Stephen Rees's blog

Thoughts about the relationships between transport and the urban area it serves

Customer Complaint

with one comment

I have just submitted a complaint to Translink. This being a Sunday afternoon there is apparently no-one available to answer the phone so I used an online form.

The incident occurred at 2:21pm on Sunday August 17 at stop no 50101 westbound Cornwall farside Cypress 

The #22 was following a #2 which had stopped and was occupying the stop. The operator of the #22 chose to overtake the #2 and did not check to see if there were any passengers waiting at the stop for service beyond 16th Avenue. The operator of the #2 made no attempt to contact control to report the incident. Another off duty operator on that bus suggested we telephone Translink. There is, of course, no-one to answer the phone on Sundays. 

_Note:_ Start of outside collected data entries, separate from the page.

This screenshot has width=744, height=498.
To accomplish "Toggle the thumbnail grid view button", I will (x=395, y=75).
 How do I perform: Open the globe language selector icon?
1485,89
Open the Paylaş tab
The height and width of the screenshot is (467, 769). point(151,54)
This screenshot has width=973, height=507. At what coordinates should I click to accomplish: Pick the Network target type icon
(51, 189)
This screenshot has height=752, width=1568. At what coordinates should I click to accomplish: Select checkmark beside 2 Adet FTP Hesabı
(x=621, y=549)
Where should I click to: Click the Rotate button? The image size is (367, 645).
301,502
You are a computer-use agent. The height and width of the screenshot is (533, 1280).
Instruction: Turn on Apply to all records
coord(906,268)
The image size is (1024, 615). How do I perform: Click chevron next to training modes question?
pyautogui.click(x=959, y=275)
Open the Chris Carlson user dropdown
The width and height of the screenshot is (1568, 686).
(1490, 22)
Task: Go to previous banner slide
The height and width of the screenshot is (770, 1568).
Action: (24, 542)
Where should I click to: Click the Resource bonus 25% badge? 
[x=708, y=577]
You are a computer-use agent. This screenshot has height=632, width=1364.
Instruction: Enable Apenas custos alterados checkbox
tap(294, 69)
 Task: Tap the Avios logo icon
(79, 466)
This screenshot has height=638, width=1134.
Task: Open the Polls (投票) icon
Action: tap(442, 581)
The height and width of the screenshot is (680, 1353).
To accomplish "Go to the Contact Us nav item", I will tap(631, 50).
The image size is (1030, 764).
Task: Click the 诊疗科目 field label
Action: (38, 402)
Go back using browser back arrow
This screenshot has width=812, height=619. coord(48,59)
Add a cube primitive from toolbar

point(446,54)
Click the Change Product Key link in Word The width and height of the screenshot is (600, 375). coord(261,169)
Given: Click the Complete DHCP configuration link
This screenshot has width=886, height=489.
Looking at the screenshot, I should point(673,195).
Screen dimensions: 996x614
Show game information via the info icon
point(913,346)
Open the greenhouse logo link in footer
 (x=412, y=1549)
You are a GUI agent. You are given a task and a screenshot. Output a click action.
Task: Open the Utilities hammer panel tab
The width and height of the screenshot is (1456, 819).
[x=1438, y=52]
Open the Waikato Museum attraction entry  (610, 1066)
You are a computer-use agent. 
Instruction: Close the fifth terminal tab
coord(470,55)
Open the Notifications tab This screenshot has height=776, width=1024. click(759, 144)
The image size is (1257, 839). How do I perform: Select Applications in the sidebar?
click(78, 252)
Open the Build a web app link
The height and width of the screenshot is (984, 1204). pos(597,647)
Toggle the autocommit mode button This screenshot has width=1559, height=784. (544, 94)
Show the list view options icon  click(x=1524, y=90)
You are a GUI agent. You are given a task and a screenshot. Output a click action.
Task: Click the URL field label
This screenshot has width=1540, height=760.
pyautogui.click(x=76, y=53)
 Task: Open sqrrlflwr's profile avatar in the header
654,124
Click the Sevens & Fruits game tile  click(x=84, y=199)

Passengers complain all the time about pass-ups due to full buses. Both buses in this case were lightly loaded. From casual observation it is not at all unusual for a #2 and #22 to proceed in convoy. The #2 is simply a short working of the #22 – a long route from the Dunbar loop on the west side to the Knight Street bridge on the east side. The #2 simply covers the section between Burrard Station and 16th Avenue.

Bus operators are supposed to provide a service to the public. In this case the operator was simply concerned to get to the end of the line as fast as possible. Operators of buses have many complaints about passengers too of course. And they take the brunt of the anger directed at Translink for matters well beyond their control. They take verbal and physical abuse. But they also follow their own code which has much more to do with making their job easier than the convenience of the travelling public. Bunching outside of peak periods, overtaking and deciding to pass up passengers should not occur but are, I suspect, not infrequent occurrences.

I have absolutely no expectation at all that any attempt will be made to either identify the operator or even record the incident. CMBC are now investigating but warn me that I am not allowed to share whatever they find out. Well, I know what happened – and so do the people who were there. And now so do you. You just cannot know if anything is done about it. 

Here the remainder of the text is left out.